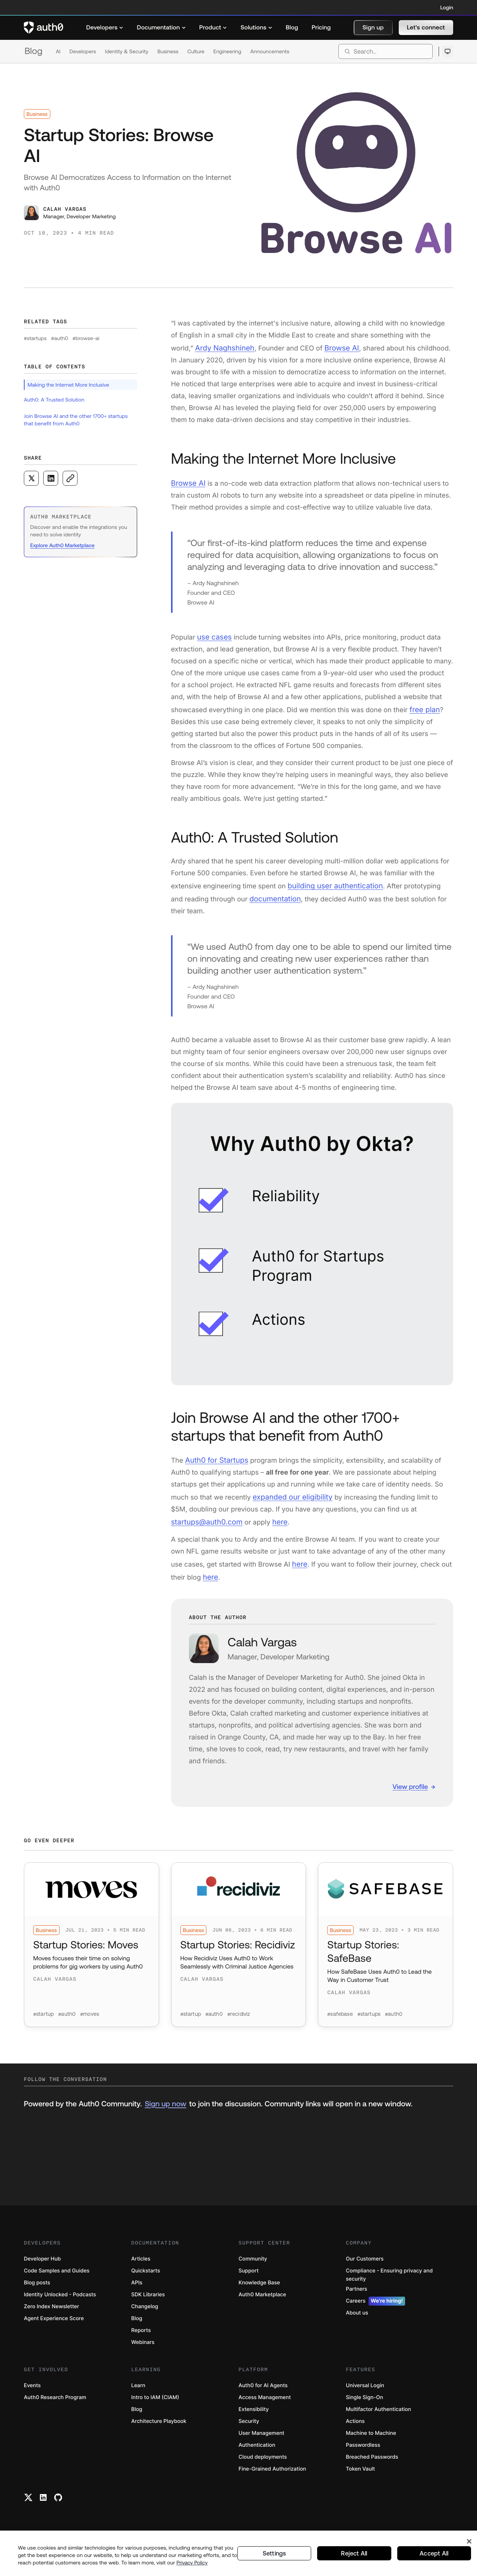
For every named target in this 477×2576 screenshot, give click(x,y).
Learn (138, 2396)
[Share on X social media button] (31, 478)
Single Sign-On (364, 2408)
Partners (356, 2299)
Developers (82, 51)
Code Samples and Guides (56, 2281)
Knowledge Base (259, 2293)
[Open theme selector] (447, 51)
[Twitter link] (28, 2507)
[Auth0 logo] (43, 27)
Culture (196, 51)
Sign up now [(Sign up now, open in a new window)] (165, 2114)
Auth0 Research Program (55, 2408)
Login (446, 7)
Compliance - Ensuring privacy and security (389, 2285)
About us (357, 2323)
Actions (355, 2432)
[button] (373, 27)
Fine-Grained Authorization (272, 2479)
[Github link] (58, 2507)
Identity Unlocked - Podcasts (60, 2305)
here (273, 1512)
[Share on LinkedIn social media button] (50, 478)
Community (252, 2269)
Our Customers (364, 2269)
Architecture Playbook (158, 2432)
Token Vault (360, 2479)
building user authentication (332, 881)
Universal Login (365, 2396)
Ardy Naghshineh (222, 347)
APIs (136, 2293)
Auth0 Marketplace (262, 2305)
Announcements (270, 51)
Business (167, 51)
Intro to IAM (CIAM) (155, 2408)
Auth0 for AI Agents (263, 2396)
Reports (141, 2341)
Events (32, 2396)
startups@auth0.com (204, 1512)
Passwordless (363, 2455)
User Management (261, 2443)
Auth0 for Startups (214, 1452)
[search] (385, 51)
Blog (33, 51)
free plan (423, 706)
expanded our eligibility (289, 1488)
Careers (375, 2311)
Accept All (434, 2553)
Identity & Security (127, 51)
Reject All (354, 2553)
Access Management (264, 2408)
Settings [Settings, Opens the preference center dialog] (274, 2553)
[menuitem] (104, 27)
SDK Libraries (148, 2305)
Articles (140, 2269)
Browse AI (336, 347)
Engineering (227, 51)
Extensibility (253, 2420)
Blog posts (37, 2293)
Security (248, 2432)
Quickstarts (145, 2281)
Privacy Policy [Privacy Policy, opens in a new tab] (192, 2563)
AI (58, 51)
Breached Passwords (372, 2467)
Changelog (144, 2317)
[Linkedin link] (43, 2507)
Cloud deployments (262, 2467)
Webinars (143, 2353)
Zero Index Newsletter (51, 2317)
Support (248, 2281)
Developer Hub (42, 2269)
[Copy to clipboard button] (70, 478)
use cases (213, 634)
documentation (259, 893)
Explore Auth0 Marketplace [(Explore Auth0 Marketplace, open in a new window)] (62, 545)
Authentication (256, 2455)
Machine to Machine (371, 2443)
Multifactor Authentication (378, 2420)
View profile (410, 1774)
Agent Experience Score (54, 2329)
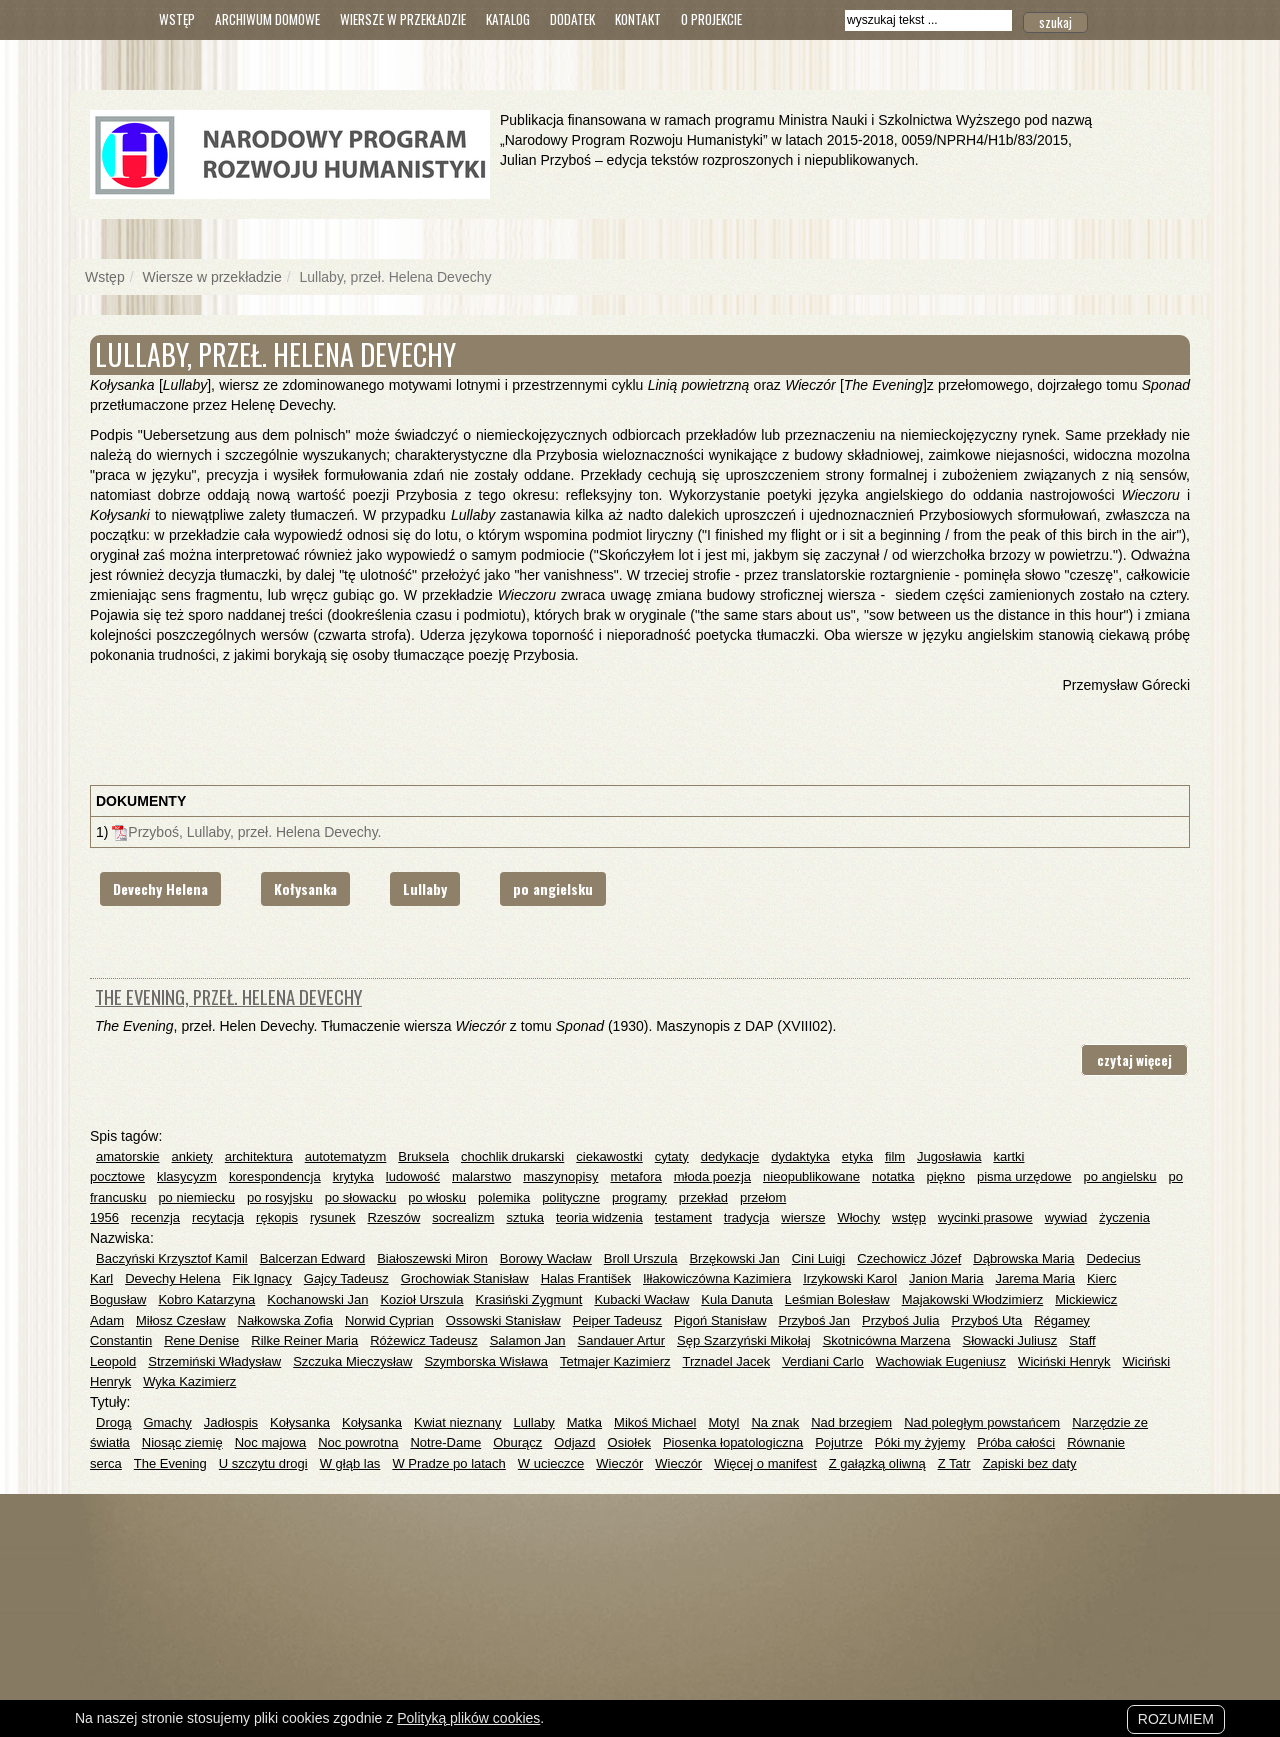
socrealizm (463, 1217)
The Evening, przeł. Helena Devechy (228, 996)
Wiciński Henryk (1064, 1361)
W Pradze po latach (448, 1463)
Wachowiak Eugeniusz (941, 1361)
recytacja (218, 1217)
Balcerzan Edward (313, 1258)
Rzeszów (394, 1217)
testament (683, 1217)
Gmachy (167, 1422)
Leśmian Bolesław (837, 1299)
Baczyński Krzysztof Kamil (172, 1258)
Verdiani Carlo (823, 1361)
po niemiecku (196, 1197)
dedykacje (730, 1156)
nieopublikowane (811, 1176)
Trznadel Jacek (726, 1361)
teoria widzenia (599, 1217)
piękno (946, 1176)
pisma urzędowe (1024, 1176)
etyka (857, 1156)
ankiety (192, 1156)
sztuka (525, 1217)
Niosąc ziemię (182, 1442)
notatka (893, 1176)
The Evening (170, 1463)
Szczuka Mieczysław (352, 1361)
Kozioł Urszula (421, 1299)
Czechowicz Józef (909, 1258)
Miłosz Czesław (181, 1320)
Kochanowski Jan (317, 1299)
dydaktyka (800, 1156)
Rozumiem (1176, 1719)
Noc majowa (271, 1442)
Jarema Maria (1034, 1278)
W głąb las (350, 1463)
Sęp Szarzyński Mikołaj (744, 1340)
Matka (584, 1422)
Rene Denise (201, 1340)
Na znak (775, 1422)
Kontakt (638, 19)
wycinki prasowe (985, 1217)
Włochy (858, 1217)
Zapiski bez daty (1030, 1463)
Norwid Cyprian (389, 1320)
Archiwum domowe (267, 19)
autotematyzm (346, 1156)
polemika (504, 1197)
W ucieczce (551, 1463)
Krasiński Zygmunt (528, 1299)
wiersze (803, 1217)
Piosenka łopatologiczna (733, 1442)
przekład (703, 1197)
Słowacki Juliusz (1010, 1340)
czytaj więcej (1134, 1060)
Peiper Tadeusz (617, 1320)
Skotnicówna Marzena (887, 1340)
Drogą (113, 1422)
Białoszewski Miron (432, 1258)
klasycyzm (187, 1176)
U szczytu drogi (263, 1463)
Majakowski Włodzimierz (973, 1299)
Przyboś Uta (986, 1320)
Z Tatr (954, 1463)
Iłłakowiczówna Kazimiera (717, 1278)
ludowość (413, 1176)
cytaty (672, 1156)
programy (639, 1197)
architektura (259, 1156)
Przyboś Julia (900, 1320)
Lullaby (425, 888)
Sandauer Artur (621, 1340)
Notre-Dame (445, 1442)
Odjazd (574, 1442)
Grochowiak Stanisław (465, 1278)
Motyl (723, 1422)
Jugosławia (949, 1156)
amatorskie (128, 1156)
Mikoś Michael (655, 1422)
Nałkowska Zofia (285, 1320)
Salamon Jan (528, 1340)
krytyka (353, 1176)
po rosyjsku (280, 1197)
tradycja (747, 1217)
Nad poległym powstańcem (982, 1422)
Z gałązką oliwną (877, 1463)
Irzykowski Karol (850, 1278)
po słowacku (361, 1197)
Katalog (508, 19)
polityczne (571, 1197)
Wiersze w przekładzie (403, 19)
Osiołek (629, 1442)
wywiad (1066, 1217)
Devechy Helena (160, 888)
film (895, 1156)
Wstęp (177, 19)
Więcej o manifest (765, 1463)
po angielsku (553, 888)
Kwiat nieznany (457, 1422)
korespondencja (275, 1176)
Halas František (586, 1278)
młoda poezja (712, 1176)
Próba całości (1016, 1442)
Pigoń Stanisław (720, 1320)
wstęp (909, 1217)
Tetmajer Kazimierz (615, 1361)
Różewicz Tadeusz (423, 1340)
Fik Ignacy (262, 1278)
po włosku (437, 1197)
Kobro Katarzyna (206, 1299)
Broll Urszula (641, 1258)
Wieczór (619, 1463)
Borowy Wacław (546, 1258)
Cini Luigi (818, 1258)
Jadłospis (231, 1422)
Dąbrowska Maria (1023, 1258)
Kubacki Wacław (641, 1299)
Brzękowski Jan (734, 1258)
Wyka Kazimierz (189, 1381)
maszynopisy (560, 1176)
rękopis (277, 1217)
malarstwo (481, 1176)
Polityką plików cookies (468, 1718)
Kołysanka (305, 888)
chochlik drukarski (512, 1156)
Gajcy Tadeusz (346, 1278)
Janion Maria (946, 1278)
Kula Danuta (737, 1299)
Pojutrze (839, 1442)
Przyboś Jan (815, 1320)
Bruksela (423, 1156)
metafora (635, 1176)
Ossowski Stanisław (503, 1320)
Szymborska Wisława (486, 1361)
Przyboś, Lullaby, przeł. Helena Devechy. (254, 832)
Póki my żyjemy (920, 1442)
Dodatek (572, 19)
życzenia (1124, 1217)
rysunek (333, 1217)
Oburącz (517, 1442)
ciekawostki (609, 1156)
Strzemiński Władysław (214, 1361)
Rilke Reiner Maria (304, 1340)
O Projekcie (711, 19)
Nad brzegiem (851, 1422)
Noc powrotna (358, 1442)
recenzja (155, 1217)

○ ○ ○ ○

Task to complete
Turn every line of the entries above into a Markdown table with the columns Row and Line, numbering each row and skipping blank lines. Leave the pictures out of the table.

Answer for this exercise
| Row | Line |
|---|---|
| 1 | For every named target in this 477×2576 screenshot, give click(x,y). |
| 2 | Learn (138, 2396) |
| 3 | [Share on X social media button] (31, 478) |
| 4 | Single Sign-On (364, 2408) |
| 5 | Partners (356, 2299) |
| 6 | Developers (82, 51) |
| 7 | Code Samples and Guides (56, 2281) |
| 8 | Knowledge Base (259, 2293) |
| 9 | [Open theme selector] (447, 51) |
| 10 | [Twitter link] (28, 2507) |
| 11 | [Auth0 logo] (43, 27) |
| 12 | Culture (196, 51) |
| 13 | Sign up now [(Sign up now, open in a new window)] (165, 2114) |
| 14 | Auth0 Research Program (55, 2408) |
| 15 | Login (446, 7) |
| 16 | Compliance - Ensuring privacy and security (389, 2285) |
| 17 | About us (357, 2323) |
| 18 | Actions (355, 2432) |
| 19 | [button] (373, 27) |
| 20 | Fine-Grained Authorization (272, 2479) |
| 21 | [Github link] (58, 2507) |
| 22 | Identity Unlocked - Podcasts (60, 2305) |
| 23 | here (273, 1512) |
| 24 | [Share on LinkedIn social media button] (50, 478) |
| 25 | Community (252, 2269) |
| 26 | Our Customers (364, 2269) |
| 27 | Architecture Playbook (158, 2432) |
| 28 | Token Vault (360, 2479) |
| 29 | building user authentication (332, 881) |
| 30 | Universal Login (365, 2396) |
| 31 | Ardy Naghshineh (222, 347) |
| 32 | APIs (136, 2293) |
| 33 | Auth0 Marketplace (262, 2305) |
| 34 | Announcements (270, 51) |
| 35 | Business (167, 51) |
| 36 | Intro to IAM (CIAM) (155, 2408) |
| 37 | Auth0 for AI Agents (263, 2396) |
| 38 | Reports (141, 2341) |
| 39 | Events (32, 2396) |
| 40 | startups@auth0.com (204, 1512) |
| 41 | Passwordless (363, 2455) |
| 42 | User Management (261, 2443) |
| 43 | Auth0 for Startups (214, 1452) |
| 44 | [search] (385, 51) |
| 45 | Blog (33, 51) |
| 46 | free plan (423, 706) |
| 47 | expanded our eligibility (289, 1488) |
| 48 | Careers (375, 2311) |
| 49 | Accept All (434, 2553) |
| 50 | Identity & Security (127, 51) |
| 51 | Reject All (354, 2553) |
| 52 | Access Management (264, 2408) |
| 53 | Settings [Settings, Opens the preference center dialog] (274, 2553) |
| 54 | [menuitem] (104, 27) |
| 55 | SDK Libraries (148, 2305) |
| 56 | Articles (140, 2269) |
| 57 | Browse AI (336, 347) |
| 58 | Engineering (227, 51) |
| 59 | Extensibility (253, 2420) |
| 60 | Blog posts (37, 2293) |
| 61 | Security (248, 2432) |
| 62 | Quickstarts (145, 2281) |
| 63 | Privacy Policy [Privacy Policy, opens in a new tab] (192, 2563) |
| 64 | AI (58, 51) |
| 65 | Breached Passwords (372, 2467) |
| 66 | Changelog (144, 2317) |
| 67 | [Linkedin link] (43, 2507) |
| 68 | Cloud deployments (262, 2467) |
| 69 | Webinars (143, 2353) |
| 70 | Zero Index Newsletter (51, 2317) |
| 71 | Support (248, 2281) |
| 72 | Developer Hub (42, 2269) |
| 73 | [Copy to clipboard button] (70, 478) |
| 74 | use cases (213, 634) |
| 75 | documentation (259, 893) |
| 76 | Explore Auth0 Marketplace [(Explore Auth0 Marketplace, open in a new window)] (62, 545) |
| 77 | Authentication (256, 2455) |
| 78 | Machine to Machine (371, 2443) |
| 79 | Multifactor Authentication (378, 2420) |
| 80 | View profile (410, 1774) |
| 81 | Agent Experience Score (54, 2329) |
| 82 | socrealizm (463, 1217) |
| 83 | The Evening, przeł. Helena Devechy (228, 996) |
| 84 | Wiciński Henryk (1064, 1361) |
| 85 | W Pradze po latach (448, 1463) |
| 86 | Wachowiak Eugeniusz (941, 1361) |
| 87 | recytacja (218, 1217) |
| 88 | Balcerzan Edward (313, 1258) |
| 89 | Rzeszów (394, 1217) |
| 90 | testament (683, 1217) |
| 91 | Gmachy (167, 1422) |
| 92 | Leśmian Bolesław (837, 1299) |
| 93 | Baczyński Krzysztof Kamil (172, 1258) |
| 94 | Verdiani Carlo (823, 1361) |
| 95 | po niemiecku (196, 1197) |
| 96 | dedykacje (730, 1156) |
| 97 | nieopublikowane (811, 1176) |
| 98 | Trznadel Jacek (726, 1361) |
| 99 | teoria widzenia (599, 1217) |
| 100 | piękno (946, 1176) |
| 101 | pisma urzędowe (1024, 1176) |
| 102 | etyka (857, 1156) |
| 103 | ankiety (192, 1156) |
| 104 | sztuka (525, 1217) |
| 105 | Niosąc ziemię (182, 1442) |
| 106 | notatka (893, 1176) |
| 107 | The Evening (170, 1463) |
| 108 | Szczuka Mieczysław (352, 1361) |
| 109 | Kozioł Urszula (421, 1299) |
| 110 | Czechowicz Józef (909, 1258) |
| 111 | Miłosz Czesław (181, 1320) |
| 112 | Kochanowski Jan (317, 1299) |
| 113 | dydaktyka (800, 1156) |
| 114 | Rozumiem (1176, 1719) |
| 115 | Noc majowa (271, 1442) |
| 116 | Jarema Maria (1034, 1278) |
| 117 | W głąb las (350, 1463) |
| 118 | Sęp Szarzyński Mikołaj (744, 1340) |
| 119 | Matka (584, 1422) |
| 120 | Rene Denise (201, 1340) |
| 121 | Na znak (775, 1422) |
| 122 | Kontakt (638, 19) |
| 123 | wycinki prasowe (985, 1217) |
| 124 | Włochy (858, 1217) |
| 125 | Zapiski bez daty (1030, 1463) |
| 126 | Norwid Cyprian (389, 1320) |
| 127 | Archiwum domowe (267, 19) |
| 128 | autotematyzm (346, 1156) |
| 129 | polemika (504, 1197) |
| 130 | W ucieczce (551, 1463) |
| 131 | Krasiński Zygmunt (528, 1299) |
| 132 | wiersze (803, 1217) |
| 133 | Piosenka łopatologiczna (733, 1442) |
| 134 | przekład (703, 1197) |
| 135 | Słowacki Juliusz (1010, 1340) |
| 136 | czytaj więcej (1134, 1060) |
| 137 | Peiper Tadeusz (617, 1320) |
| 138 | Skotnicówna Marzena (887, 1340) |
| 139 | Drogą (113, 1422) |
| 140 | Białoszewski Miron (432, 1258) |
| 141 | klasycyzm (187, 1176) |
| 142 | U szczytu drogi (263, 1463) |
| 143 | Majakowski Włodzimierz (973, 1299) |
| 144 | Przyboś Uta (986, 1320) |
| 145 | Z Tatr (954, 1463) |
| 146 | Iłłakowiczówna Kazimiera (717, 1278) |
| 147 | ludowość (413, 1176) |
| 148 | cytaty (672, 1156) |
| 149 | programy (639, 1197) |
| 150 | architektura (259, 1156) |
| 151 | Przyboś Julia (900, 1320) |
| 152 | Lullaby (425, 888) |
| 153 | Sandauer Artur (621, 1340) |
| 154 | Notre-Dame (445, 1442) |
| 155 | Odjazd (574, 1442) |
| 156 | Grochowiak Stanisław (465, 1278) |
| 157 | Motyl (723, 1422) |
| 158 | Jugosławia (949, 1156) |
| 159 | amatorskie (128, 1156) |
| 160 | Mikoś Michael (655, 1422) |
| 161 | Nałkowska Zofia (285, 1320) |
| 162 | Salamon Jan (528, 1340) |
| 163 | krytyka (353, 1176) |
| 164 | po rosyjsku (280, 1197) |
| 165 | tradycja (747, 1217) |
| 166 | Nad poległym powstańcem (982, 1422) |
| 167 | Z gałązką oliwną (877, 1463) |
| 168 | Irzykowski Karol (850, 1278) |
| 169 | po słowacku (361, 1197) |
| 170 | Katalog (508, 19) |
| 171 | polityczne (571, 1197) |
| 172 | Wiersze w przekładzie (403, 19) |
| 173 | Osiołek (629, 1442) |
| 174 | wywiad (1066, 1217) |
| 175 | Devechy Helena (160, 888) |
| 176 | film (895, 1156) |
| 177 | Wstęp (177, 19) |
| 178 | Więcej o manifest (765, 1463) |
| 179 | po angielsku (553, 888) |
| 180 | Kwiat nieznany (457, 1422) |
| 181 | korespondencja (275, 1176) |
| 182 | Halas František (586, 1278) |
| 183 | młoda poezja (712, 1176) |
| 184 | Próba całości (1016, 1442) |
| 185 | Pigoń Stanisław (720, 1320) |
| 186 | wstęp (909, 1217) |
| 187 | Tetmajer Kazimierz (615, 1361) |
| 188 | Różewicz Tadeusz (423, 1340) |
| 189 | Fik Ignacy (262, 1278) |
| 190 | po włosku (437, 1197) |
| 191 | Kobro Katarzyna (206, 1299) |
| 192 | Broll Urszula (641, 1258) |
| 193 | Wieczór (619, 1463) |
| 194 | Borowy Wacław (546, 1258) |
| 195 | Cini Luigi (818, 1258) |
| 196 | Jadłospis (231, 1422) |
| 197 | Dąbrowska Maria (1023, 1258) |
| 198 | Kubacki Wacław (641, 1299) |
| 199 | Brzękowski Jan (734, 1258) |
| 200 | Wyka Kazimierz (189, 1381) |
| 201 | maszynopisy (560, 1176) |
| 202 | rękopis (277, 1217) |
| 203 | malarstwo (481, 1176) |
| 204 | Polityką plików cookies (468, 1718) |
| 205 | Kołysanka (305, 888) |
| 206 | chochlik drukarski (512, 1156) |
| 207 | Gajcy Tadeusz (346, 1278) |
| 208 | Janion Maria (946, 1278) |
| 209 | Kula Danuta (737, 1299) |
| 210 | Pojutrze (839, 1442) |
| 211 | Przyboś Jan (815, 1320) |
| 212 | Bruksela (423, 1156) |
| 213 | metafora (635, 1176) |
| 214 | Ossowski Stanisław (503, 1320) |
| 215 | Szymborska Wisława (486, 1361) |
| 216 | Przyboś, Lullaby, przeł. Helena Devechy. (254, 832) |
| 217 | Póki my żyjemy (920, 1442) |
| 218 | Dodatek (572, 19) |
| 219 | życzenia (1124, 1217) |
| 220 | rysunek (333, 1217) |
| 221 | Oburącz (517, 1442) |
| 222 | ciekawostki (609, 1156) |
| 223 | Strzemiński Władysław (214, 1361) |
| 224 | Rilke Reiner Maria (304, 1340) |
| 225 | O Projekcie (711, 19) |
| 226 | Nad brzegiem (851, 1422) |
| 227 | Noc powrotna (358, 1442) |
| 228 | recenzja (155, 1217) |